- [EXERCISE DIRECTIONS]:
Output a verbatim copy of the data, cut off after the line that contains "The image size is (1152, 784).".

(Records drawn from a dataset)
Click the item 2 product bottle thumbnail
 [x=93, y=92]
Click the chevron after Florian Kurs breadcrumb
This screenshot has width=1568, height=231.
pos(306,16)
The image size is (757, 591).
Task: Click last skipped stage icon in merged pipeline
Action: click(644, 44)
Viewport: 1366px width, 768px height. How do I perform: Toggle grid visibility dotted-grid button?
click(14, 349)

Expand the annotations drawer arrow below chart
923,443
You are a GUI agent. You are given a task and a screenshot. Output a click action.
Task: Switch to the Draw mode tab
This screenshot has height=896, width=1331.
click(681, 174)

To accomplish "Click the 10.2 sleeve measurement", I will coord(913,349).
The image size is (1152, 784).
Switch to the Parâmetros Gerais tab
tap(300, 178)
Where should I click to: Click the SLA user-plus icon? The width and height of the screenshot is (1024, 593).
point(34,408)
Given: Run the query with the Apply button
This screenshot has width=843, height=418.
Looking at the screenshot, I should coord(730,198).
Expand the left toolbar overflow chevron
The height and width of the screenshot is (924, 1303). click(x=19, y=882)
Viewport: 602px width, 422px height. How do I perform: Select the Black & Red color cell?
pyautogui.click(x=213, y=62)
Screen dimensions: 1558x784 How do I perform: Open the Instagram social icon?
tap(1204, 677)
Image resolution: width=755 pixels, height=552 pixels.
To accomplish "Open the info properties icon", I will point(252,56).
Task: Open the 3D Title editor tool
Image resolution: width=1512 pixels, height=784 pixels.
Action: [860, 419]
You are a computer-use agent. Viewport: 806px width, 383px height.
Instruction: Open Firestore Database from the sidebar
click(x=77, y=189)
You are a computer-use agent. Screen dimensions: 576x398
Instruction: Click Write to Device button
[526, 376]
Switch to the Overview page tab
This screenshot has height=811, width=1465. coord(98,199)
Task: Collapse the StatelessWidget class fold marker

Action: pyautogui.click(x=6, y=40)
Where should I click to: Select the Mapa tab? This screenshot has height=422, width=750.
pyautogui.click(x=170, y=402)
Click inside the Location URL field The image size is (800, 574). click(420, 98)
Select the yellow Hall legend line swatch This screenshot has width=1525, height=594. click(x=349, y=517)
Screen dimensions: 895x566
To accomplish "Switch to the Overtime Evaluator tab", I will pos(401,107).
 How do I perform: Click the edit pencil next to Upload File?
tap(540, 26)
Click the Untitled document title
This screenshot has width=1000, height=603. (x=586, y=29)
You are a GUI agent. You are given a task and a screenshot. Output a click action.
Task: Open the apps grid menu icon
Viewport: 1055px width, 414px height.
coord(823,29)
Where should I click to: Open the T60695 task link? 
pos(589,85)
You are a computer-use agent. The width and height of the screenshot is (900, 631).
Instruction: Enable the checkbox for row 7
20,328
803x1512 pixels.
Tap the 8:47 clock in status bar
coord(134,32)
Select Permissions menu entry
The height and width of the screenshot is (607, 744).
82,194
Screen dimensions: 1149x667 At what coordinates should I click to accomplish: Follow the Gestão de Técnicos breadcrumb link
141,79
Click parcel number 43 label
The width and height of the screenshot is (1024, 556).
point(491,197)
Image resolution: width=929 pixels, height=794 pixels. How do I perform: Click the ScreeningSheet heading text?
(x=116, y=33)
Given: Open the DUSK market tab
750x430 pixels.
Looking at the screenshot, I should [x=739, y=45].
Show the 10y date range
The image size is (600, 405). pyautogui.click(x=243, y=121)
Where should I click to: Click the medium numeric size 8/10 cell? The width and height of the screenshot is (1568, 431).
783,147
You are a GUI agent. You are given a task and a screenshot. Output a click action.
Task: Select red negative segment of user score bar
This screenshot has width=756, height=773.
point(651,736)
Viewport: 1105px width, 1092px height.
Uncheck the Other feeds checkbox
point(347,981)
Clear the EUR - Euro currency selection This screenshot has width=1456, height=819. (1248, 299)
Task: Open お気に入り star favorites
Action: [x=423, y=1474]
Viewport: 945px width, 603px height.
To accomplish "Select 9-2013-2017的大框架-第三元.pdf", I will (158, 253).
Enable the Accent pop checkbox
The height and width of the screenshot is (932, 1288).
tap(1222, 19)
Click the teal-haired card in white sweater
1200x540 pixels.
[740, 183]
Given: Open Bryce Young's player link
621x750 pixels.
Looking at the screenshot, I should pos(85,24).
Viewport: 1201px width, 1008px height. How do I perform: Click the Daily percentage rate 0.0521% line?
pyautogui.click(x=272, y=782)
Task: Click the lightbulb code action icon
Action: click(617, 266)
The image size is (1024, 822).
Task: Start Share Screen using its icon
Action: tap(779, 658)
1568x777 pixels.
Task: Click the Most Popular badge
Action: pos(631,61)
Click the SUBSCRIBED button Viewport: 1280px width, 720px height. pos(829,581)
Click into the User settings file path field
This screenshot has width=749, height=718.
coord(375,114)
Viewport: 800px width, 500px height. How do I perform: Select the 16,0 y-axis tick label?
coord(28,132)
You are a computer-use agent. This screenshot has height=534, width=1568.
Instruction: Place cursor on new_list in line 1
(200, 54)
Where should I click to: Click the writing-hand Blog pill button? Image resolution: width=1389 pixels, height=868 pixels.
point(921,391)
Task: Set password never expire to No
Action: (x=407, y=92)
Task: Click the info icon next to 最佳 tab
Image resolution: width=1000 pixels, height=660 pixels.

- [EXERCISE SOLUTION]:
Click the item 2 product bottle thumbnail
 [x=93, y=92]
Click the chevron after Florian Kurs breadcrumb
This screenshot has width=1568, height=231.
pos(306,16)
The image size is (757, 591).
Task: Click last skipped stage icon in merged pipeline
Action: click(644, 44)
Viewport: 1366px width, 768px height. How do I perform: Toggle grid visibility dotted-grid button?
click(14, 349)

Expand the annotations drawer arrow below chart
923,443
You are a GUI agent. You are given a task and a screenshot. Output a click action.
Task: Switch to the Draw mode tab
This screenshot has height=896, width=1331.
click(681, 174)

To accomplish "Click the 10.2 sleeve measurement", I will coord(913,349).
The image size is (1152, 784).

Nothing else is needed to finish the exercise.